【C.H.Sisson英訳】
Among whom you may climb, but if you do,
It will be with a spirit more worthy than I am;
With her I will leave you, when I depart:
【Mark Musa英訳】
to whom, if you too wish to make the climb,
a spirit, worthier than I, must take you;
I shall go back, leaving you in her care,
【野上素一和訳】
きみがそこからさらに高い所へ行くことを望み
私よりもいっそう高貴な霊さえ来てくれるなら、
私はその霊にきみを托して立ち去るとしよう。
【平川祐弘和訳】
また幸ある人の住む(天)国にも昇りたいのなら
それには私よりも立派な方がおられるから
別れ際におまえをその方にお任せするとしよう。
【語句】
worthy=価値のある、尊敬すべき、立派な。worthier(比較級)、worthiest(最上級)ですが、2音節語の大多数は-er, -est形とmore, mostの両方を取ることが出来ます。両方取る場合、-erの方が形式ばらない形になりますが、判断に迷う場合はmoreを用いる方が無難でしょう。

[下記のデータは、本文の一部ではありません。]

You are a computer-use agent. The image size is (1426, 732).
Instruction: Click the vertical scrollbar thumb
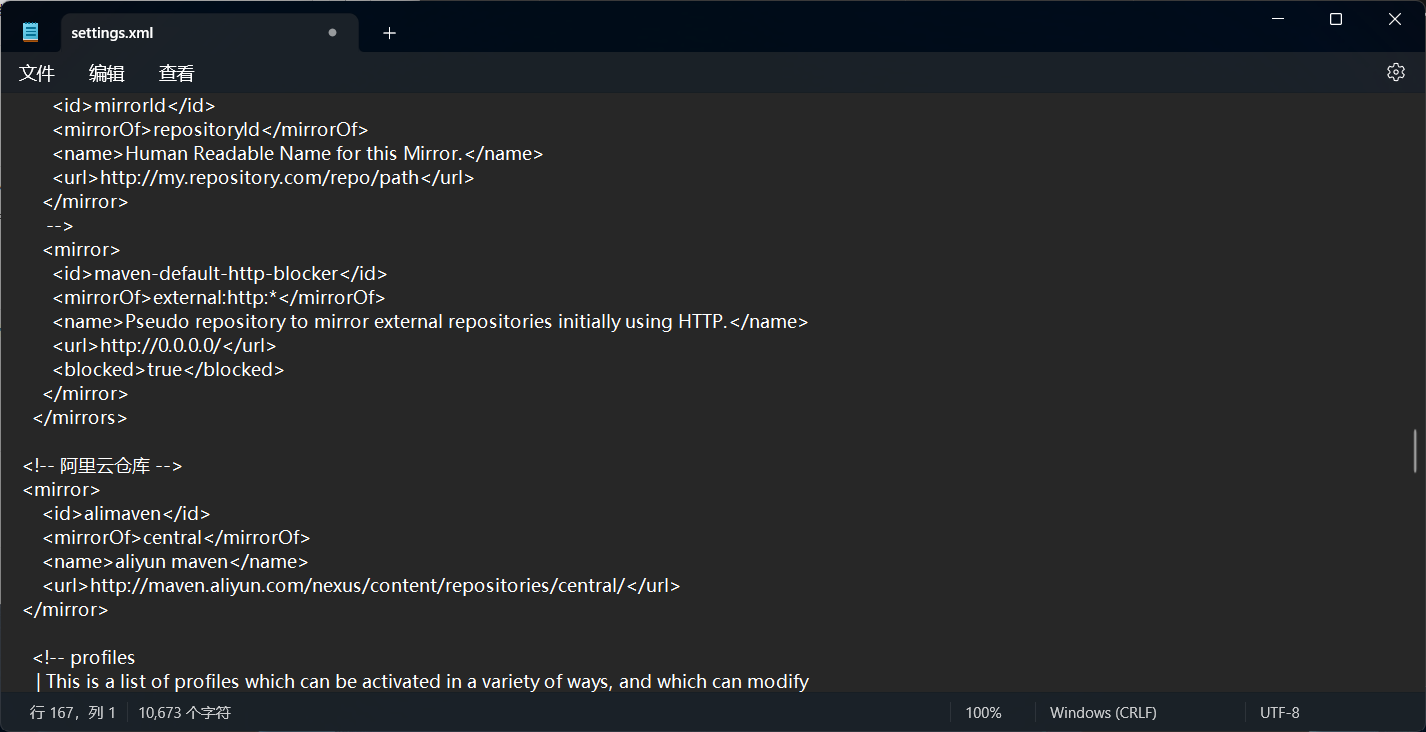pyautogui.click(x=1415, y=450)
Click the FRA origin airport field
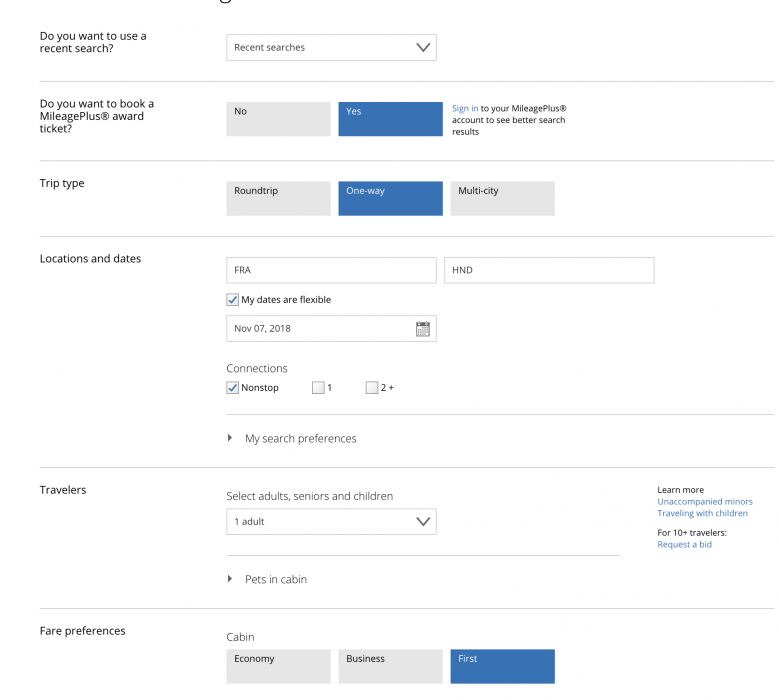 click(x=331, y=270)
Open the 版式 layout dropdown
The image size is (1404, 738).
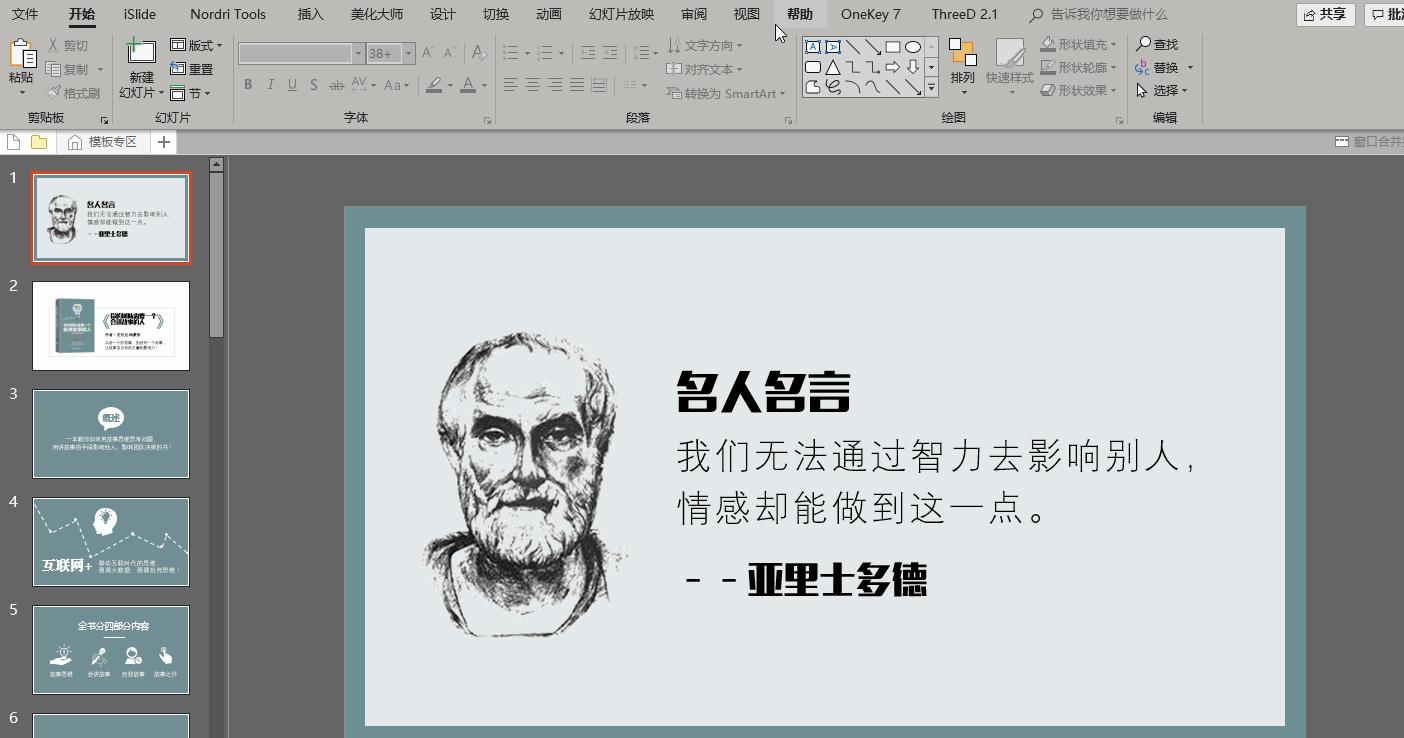199,45
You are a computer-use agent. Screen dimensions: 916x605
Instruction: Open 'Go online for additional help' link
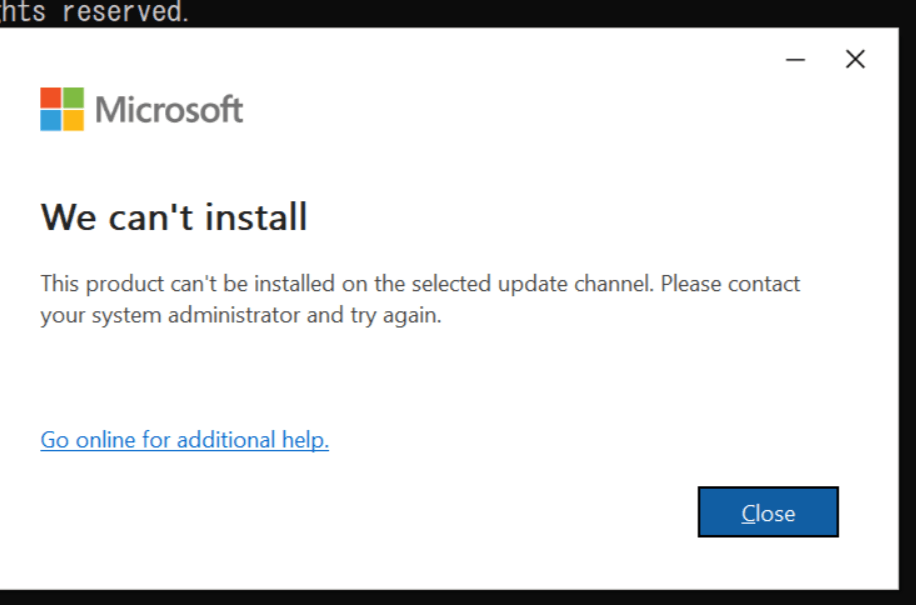[x=184, y=440]
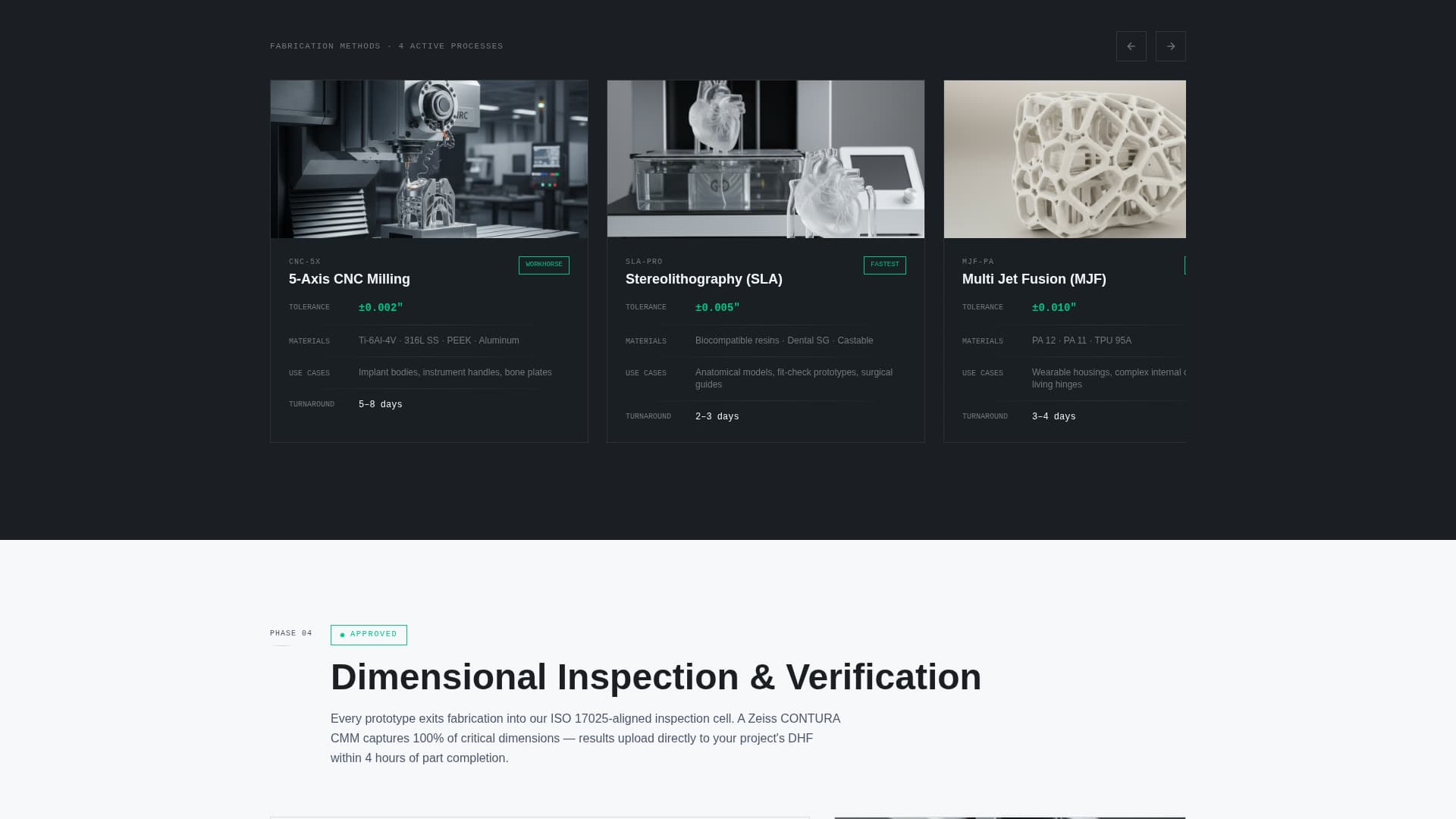The image size is (1456, 819).
Task: Click the PHASE 04 label
Action: coord(290,633)
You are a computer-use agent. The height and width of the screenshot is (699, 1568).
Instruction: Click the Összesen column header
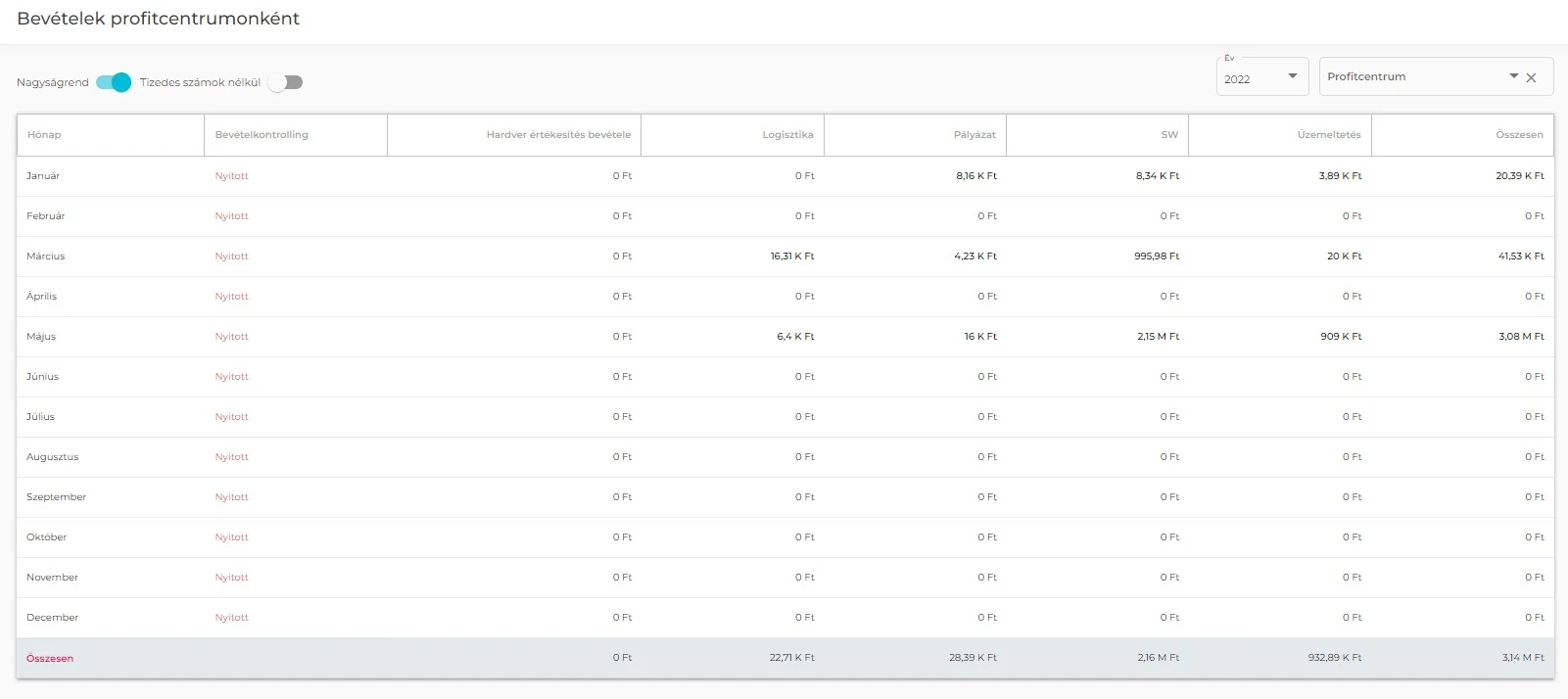pos(1519,135)
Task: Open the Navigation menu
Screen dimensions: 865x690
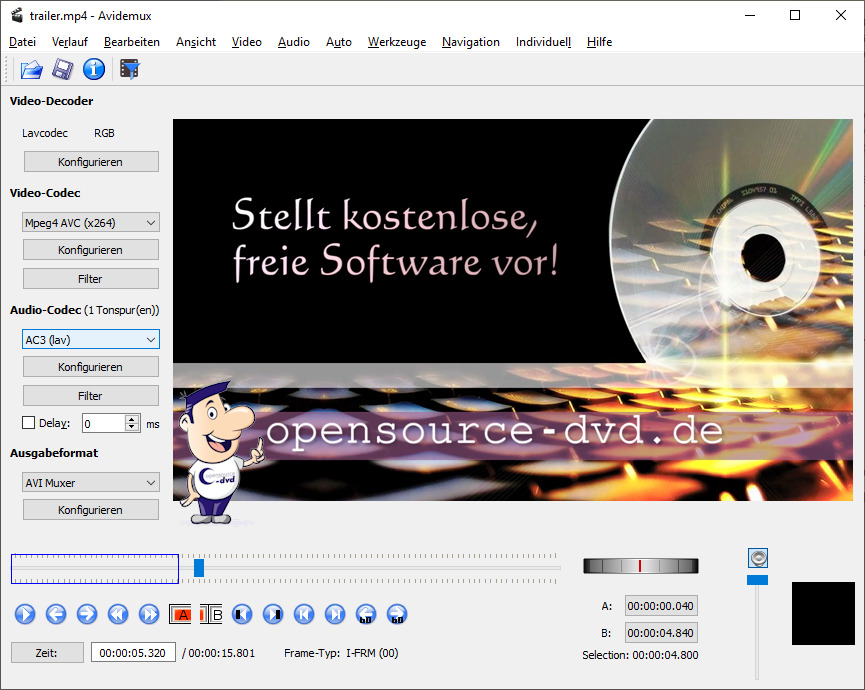Action: (470, 42)
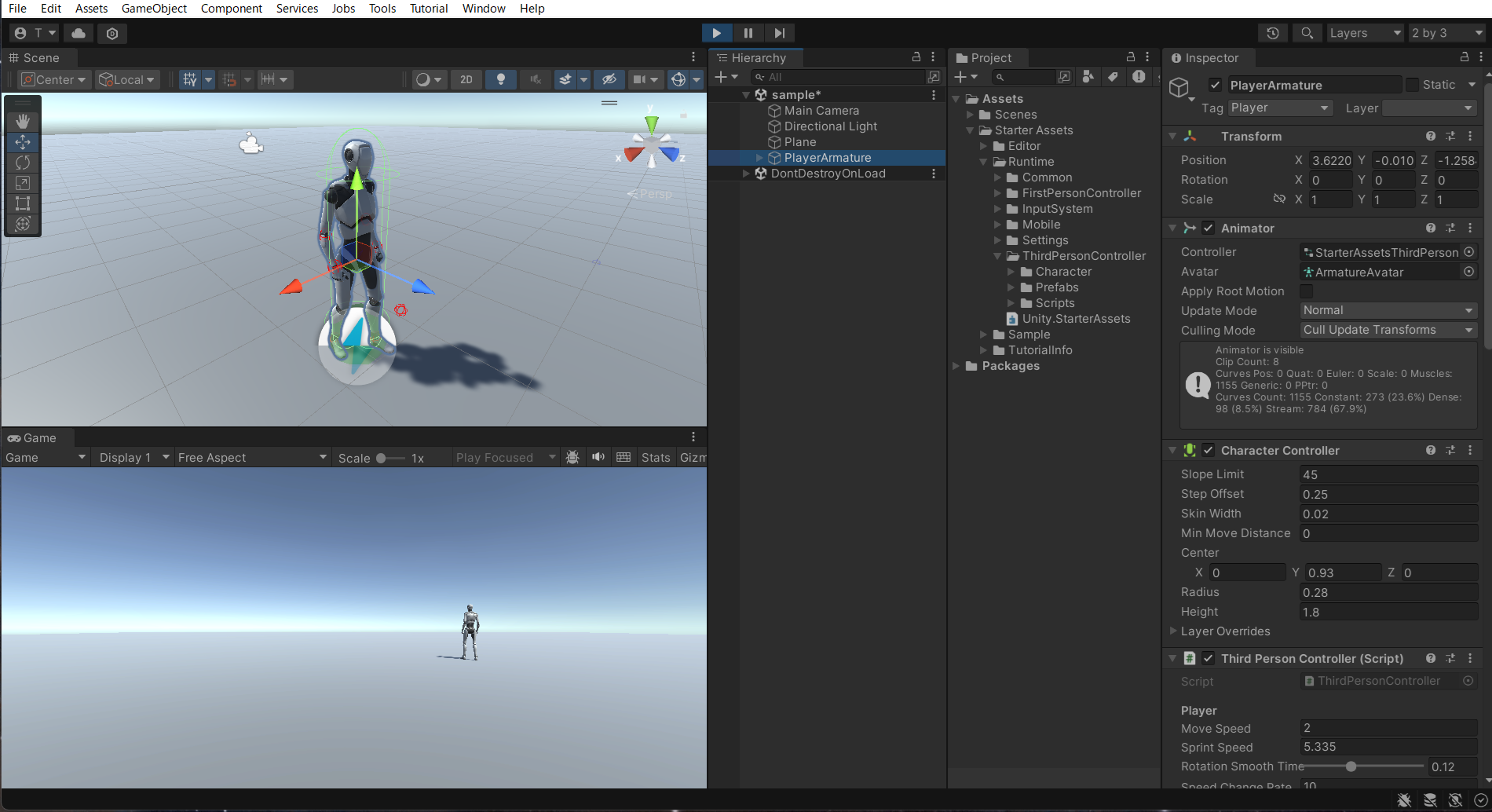Screen dimensions: 1492x812
Task: Mute audio in the Game view
Action: point(598,457)
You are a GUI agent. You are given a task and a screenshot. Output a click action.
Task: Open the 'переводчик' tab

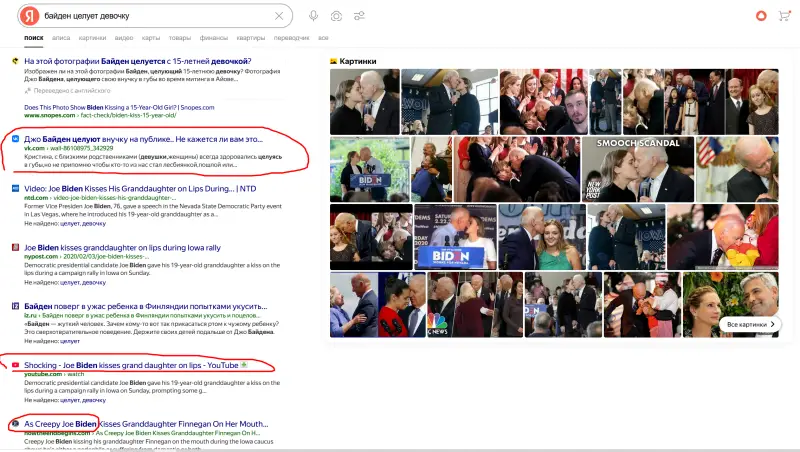click(x=291, y=37)
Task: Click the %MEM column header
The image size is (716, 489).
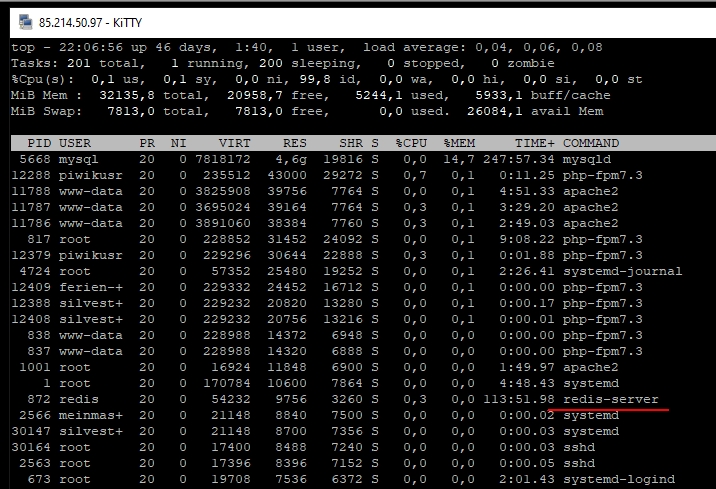Action: pos(459,143)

leave A with~=(物・子供などを人・場所に)預ける、(人に物を)残す、(伝言などを人に)伝えて行く。
depart=(人・列車などが)出発する。leave, startより形式ばった語です。
too=(文尾・文中で)~もまた、その上。alsoが客観的事実を述べるのに適するのに対し、tooはより口語的で感情的色彩を帯び、一層強意的です。
make+動作名詞=~をする、行う、持つ。同じ意味の動詞より、「1回だけの行為」であることが強調されます。
care=世話、保護、管理、監督。
高貴な霊=ダンテにとって「久遠の女性」たるベアトリーチェ。霊界案内はウェルギリウスから途中でベアトリーチェに引き継がれ、さらに聖ベルナールへと代わっていきます。
【解説】
聖ベルナール(1090~1153)は「クレルヴォーのベルナール」とも呼ばれ、12世紀のフランス出身の神学者で、優れた説教家としても有名で、"Hell is full of good intentions or desires."「地獄への道は善意で舗装されている」という言葉を残しています。シトー会修道院長として厳格な禁欲主義的修道士の模範であり、自ら創立したクレルヴォー修道院は多数の分院を持つに至っています。そして、聖公会とカトリック教会の聖人であり、33人の「教会博士」の中の1人としても数えられ、第2回十字軍の勧誘に大きな役割を果たしたことでも知られる人物です。この「教会博士」には、カイサリアのバシレイオス、ナジアンゾスのグレゴリオス、ヨハネス・クリュソストモス、アタナシオスといった「東方の四大教会博士」、アンブロシウス、アウグスティヌス、ヒエロニムス、グレゴリウス一世教皇といった「西方の四大教会博士」からトマス・アクィナス、ボナヴェントゥラ、カンタベリーのアンセルムスなどそうそうたるメンバーが名を連ねています。
また、ベルナールは「アウグスティヌスの神秘主義」(「神-神秘主義」から「キリスト神秘主義」へ、「思惟-神秘主義」から「信仰神秘主義」へ中心を移しながら、後者を経て前者の実現を将来において目指す「希望の神秘主義」とされる)を引き継ぐ、中世初期における神秘主義の代表者であり、中世のみならず、宗教改革者ルターにも大きな影響を与えているのです。